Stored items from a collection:
((
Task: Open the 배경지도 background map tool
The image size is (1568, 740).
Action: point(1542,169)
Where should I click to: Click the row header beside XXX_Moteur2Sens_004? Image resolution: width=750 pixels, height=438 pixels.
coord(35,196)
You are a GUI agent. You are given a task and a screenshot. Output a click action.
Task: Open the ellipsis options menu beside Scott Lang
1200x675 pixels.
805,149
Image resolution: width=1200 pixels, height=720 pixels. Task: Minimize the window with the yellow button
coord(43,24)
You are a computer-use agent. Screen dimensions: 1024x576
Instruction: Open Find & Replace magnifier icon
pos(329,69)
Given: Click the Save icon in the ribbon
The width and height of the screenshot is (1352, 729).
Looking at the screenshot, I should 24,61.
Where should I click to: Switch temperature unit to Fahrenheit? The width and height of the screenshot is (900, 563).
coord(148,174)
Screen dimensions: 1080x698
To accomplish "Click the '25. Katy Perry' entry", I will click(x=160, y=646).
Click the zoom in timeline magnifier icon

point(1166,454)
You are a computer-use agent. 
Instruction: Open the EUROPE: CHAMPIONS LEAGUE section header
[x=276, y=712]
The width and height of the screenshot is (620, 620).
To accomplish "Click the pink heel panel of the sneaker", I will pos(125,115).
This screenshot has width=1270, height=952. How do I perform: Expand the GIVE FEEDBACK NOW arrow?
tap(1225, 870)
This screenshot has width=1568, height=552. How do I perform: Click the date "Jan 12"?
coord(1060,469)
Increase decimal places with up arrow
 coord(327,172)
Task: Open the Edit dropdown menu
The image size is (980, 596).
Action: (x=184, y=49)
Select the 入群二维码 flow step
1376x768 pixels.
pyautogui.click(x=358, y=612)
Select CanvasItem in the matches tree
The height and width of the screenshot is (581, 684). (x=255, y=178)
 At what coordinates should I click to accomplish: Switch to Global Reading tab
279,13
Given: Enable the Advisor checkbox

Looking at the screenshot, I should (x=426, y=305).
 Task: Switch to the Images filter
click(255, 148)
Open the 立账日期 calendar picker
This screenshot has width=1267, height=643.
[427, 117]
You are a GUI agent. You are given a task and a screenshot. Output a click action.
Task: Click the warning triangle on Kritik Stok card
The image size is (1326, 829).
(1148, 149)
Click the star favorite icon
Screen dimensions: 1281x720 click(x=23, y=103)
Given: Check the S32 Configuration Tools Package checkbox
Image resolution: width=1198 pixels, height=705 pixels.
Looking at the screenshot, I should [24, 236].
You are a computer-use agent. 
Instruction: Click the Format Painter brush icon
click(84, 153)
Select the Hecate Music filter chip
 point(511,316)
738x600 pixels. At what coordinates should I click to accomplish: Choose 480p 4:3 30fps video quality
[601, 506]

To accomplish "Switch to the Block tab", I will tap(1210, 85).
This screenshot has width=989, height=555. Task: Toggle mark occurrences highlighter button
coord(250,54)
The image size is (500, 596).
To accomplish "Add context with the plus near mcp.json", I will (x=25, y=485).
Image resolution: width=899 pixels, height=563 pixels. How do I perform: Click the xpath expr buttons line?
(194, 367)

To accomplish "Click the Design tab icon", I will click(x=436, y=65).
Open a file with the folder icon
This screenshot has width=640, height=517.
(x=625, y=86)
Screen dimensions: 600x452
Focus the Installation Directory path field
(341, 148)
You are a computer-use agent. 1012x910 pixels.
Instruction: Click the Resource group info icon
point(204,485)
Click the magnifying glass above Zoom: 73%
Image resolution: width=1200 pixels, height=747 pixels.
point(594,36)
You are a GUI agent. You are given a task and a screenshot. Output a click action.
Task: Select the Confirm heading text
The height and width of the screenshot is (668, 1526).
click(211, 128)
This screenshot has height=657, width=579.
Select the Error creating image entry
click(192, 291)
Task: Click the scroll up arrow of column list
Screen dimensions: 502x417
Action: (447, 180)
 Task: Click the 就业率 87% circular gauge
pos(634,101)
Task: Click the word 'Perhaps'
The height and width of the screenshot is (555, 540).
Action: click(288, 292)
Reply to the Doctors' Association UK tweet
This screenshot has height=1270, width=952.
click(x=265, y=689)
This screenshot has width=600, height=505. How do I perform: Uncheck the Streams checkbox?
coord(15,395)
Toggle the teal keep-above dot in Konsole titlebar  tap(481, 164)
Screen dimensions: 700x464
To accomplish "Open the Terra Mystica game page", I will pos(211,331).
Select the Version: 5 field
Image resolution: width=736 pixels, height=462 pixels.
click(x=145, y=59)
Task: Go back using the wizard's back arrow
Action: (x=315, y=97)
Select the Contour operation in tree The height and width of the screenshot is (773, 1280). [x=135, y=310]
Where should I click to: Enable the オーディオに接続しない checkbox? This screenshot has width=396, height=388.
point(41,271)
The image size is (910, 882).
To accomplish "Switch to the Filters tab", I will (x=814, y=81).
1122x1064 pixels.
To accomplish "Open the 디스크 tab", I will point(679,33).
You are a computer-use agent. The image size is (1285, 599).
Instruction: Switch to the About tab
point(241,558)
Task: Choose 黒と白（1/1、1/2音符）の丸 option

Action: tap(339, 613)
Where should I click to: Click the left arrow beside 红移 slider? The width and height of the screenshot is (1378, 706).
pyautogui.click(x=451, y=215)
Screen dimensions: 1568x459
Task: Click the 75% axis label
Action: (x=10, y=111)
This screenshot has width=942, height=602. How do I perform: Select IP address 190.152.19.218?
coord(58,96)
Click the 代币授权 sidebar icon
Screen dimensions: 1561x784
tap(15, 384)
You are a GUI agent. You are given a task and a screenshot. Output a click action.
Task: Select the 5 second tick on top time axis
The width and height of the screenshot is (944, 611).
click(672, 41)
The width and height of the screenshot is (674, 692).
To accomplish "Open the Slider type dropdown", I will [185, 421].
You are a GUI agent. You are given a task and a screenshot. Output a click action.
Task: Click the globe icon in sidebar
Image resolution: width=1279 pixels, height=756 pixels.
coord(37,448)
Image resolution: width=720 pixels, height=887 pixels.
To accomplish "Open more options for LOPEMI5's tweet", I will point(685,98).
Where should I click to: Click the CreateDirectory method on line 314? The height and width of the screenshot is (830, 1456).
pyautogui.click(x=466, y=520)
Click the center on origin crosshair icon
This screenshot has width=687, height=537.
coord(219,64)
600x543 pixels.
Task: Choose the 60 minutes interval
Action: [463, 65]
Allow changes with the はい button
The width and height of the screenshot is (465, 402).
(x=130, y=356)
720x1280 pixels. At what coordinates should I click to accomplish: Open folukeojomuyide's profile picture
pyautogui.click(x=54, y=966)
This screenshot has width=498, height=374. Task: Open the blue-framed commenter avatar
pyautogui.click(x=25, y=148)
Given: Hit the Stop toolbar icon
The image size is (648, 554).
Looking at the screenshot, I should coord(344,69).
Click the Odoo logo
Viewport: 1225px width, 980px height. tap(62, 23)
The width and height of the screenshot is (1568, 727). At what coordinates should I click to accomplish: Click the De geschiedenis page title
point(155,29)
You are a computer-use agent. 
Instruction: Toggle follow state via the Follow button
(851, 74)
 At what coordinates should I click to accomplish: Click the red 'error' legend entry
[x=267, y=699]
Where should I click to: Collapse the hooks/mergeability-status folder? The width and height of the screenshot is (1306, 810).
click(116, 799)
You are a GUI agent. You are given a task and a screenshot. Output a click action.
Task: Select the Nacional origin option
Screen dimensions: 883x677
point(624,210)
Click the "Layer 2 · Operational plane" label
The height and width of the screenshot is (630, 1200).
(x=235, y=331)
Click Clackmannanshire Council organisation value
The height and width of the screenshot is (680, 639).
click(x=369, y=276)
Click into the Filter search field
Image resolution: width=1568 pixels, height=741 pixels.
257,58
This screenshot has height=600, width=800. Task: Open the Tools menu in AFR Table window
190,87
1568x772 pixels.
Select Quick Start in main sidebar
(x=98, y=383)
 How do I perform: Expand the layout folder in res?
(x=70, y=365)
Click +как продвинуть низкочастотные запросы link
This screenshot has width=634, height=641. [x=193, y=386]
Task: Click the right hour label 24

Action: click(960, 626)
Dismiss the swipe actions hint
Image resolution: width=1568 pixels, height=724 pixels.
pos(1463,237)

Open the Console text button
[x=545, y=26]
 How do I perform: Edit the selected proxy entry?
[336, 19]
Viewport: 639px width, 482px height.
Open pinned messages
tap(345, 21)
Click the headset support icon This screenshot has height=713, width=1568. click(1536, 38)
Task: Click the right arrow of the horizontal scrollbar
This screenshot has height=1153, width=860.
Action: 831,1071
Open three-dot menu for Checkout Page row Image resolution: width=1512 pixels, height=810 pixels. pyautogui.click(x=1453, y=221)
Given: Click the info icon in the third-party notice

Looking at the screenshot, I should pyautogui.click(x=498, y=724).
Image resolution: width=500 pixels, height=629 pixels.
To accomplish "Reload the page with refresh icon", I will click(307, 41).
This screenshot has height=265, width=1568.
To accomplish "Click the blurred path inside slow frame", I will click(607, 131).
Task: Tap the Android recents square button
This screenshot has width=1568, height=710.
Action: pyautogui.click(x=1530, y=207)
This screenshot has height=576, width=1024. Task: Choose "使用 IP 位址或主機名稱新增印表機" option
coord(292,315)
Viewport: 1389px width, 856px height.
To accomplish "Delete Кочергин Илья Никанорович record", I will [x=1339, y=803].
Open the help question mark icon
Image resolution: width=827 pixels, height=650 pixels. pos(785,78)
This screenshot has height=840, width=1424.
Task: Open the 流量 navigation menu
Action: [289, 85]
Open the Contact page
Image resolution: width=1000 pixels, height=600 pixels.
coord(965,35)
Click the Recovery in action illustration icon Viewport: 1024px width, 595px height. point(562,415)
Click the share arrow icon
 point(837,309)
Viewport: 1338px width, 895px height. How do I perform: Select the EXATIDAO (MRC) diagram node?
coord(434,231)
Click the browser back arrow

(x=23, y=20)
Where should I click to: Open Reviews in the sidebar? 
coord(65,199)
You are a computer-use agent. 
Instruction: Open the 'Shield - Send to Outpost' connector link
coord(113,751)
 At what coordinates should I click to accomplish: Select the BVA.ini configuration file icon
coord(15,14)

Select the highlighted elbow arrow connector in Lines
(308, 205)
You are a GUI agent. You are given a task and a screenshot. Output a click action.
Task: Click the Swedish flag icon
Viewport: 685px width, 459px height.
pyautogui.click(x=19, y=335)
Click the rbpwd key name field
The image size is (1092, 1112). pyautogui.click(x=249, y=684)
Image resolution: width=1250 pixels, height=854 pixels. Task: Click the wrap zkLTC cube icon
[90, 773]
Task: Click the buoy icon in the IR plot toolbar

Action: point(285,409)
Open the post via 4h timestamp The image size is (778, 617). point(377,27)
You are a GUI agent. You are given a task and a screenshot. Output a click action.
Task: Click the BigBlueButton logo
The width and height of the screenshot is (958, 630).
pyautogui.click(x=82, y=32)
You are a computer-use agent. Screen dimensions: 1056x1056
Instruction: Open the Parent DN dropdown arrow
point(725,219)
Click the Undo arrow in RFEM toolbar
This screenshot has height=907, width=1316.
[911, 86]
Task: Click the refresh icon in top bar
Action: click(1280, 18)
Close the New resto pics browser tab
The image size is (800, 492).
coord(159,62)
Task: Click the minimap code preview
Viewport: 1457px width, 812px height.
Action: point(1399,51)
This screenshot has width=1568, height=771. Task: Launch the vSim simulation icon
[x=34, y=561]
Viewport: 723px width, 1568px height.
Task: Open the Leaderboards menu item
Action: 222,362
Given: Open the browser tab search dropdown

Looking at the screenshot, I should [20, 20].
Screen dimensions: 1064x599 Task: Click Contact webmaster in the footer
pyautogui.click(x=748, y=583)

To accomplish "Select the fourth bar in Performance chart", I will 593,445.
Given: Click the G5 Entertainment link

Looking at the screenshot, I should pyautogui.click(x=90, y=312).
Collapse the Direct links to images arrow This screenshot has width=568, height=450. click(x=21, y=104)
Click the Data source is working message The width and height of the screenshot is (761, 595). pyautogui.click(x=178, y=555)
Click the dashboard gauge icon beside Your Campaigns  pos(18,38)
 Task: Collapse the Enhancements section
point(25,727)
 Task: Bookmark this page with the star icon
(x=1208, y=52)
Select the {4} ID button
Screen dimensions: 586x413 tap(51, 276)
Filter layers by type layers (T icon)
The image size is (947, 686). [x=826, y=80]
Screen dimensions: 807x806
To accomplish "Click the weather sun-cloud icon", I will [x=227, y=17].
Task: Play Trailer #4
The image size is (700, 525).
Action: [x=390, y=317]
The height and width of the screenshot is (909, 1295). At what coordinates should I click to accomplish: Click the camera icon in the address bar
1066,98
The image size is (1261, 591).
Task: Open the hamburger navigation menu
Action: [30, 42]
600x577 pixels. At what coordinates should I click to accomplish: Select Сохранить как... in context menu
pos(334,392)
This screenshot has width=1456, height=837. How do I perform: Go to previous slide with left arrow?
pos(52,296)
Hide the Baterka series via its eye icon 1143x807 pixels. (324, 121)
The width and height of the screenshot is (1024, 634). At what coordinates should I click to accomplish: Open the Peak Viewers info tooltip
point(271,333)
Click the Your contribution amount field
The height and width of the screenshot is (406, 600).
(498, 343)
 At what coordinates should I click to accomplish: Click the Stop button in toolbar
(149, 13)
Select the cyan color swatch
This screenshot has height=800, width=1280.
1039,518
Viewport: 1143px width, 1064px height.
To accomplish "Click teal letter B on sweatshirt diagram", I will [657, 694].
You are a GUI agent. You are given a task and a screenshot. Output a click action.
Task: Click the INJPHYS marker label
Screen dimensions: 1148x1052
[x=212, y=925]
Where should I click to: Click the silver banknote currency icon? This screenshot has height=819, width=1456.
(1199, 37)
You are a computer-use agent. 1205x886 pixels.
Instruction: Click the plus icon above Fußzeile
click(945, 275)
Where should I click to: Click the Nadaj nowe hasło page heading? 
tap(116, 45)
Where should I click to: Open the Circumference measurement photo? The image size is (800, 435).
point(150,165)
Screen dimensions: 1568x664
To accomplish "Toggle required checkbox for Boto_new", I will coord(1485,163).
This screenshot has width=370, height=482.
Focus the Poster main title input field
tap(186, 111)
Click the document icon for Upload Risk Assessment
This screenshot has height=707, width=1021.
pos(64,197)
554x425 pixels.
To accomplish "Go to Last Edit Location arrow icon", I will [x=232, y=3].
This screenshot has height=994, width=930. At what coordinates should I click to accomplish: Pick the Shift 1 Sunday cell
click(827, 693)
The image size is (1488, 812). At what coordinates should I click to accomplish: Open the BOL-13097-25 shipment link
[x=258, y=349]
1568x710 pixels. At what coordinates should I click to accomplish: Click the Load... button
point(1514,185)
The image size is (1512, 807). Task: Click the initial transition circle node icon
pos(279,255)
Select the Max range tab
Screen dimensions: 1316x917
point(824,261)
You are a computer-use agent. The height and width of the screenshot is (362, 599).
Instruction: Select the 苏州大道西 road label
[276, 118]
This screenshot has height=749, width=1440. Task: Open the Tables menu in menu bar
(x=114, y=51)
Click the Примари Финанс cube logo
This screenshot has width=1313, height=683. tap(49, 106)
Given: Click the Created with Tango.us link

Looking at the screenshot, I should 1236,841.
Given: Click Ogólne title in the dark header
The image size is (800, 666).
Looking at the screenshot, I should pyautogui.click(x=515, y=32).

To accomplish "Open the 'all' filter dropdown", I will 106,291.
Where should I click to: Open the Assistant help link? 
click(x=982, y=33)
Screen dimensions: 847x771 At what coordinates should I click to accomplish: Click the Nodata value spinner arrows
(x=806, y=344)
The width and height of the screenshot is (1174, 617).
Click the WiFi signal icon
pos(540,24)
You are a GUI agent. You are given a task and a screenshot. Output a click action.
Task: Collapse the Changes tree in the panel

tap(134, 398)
))
*WHAT IS EXPECTED*
Only lines containing "computer" belong in the answer; copy every such line from the records.

*ANSWER SPACE*
You are a computer-use agent. Screen dimensions: 1024x576
You are a computer-use agent. 
You are a computer-use agent. 
You are a computer-use agent. 1012x910 pixels.
You are a computer-use agent. The image size is (1285, 599).
You are a computer-use agent. 
You are a computer-use agent. 
You are a computer-use agent. Screen dimensions: 1056x1056
You are a computer-use agent. 1205x886 pixels.
You are a computer-use agent. The height and width of the screenshot is (362, 599).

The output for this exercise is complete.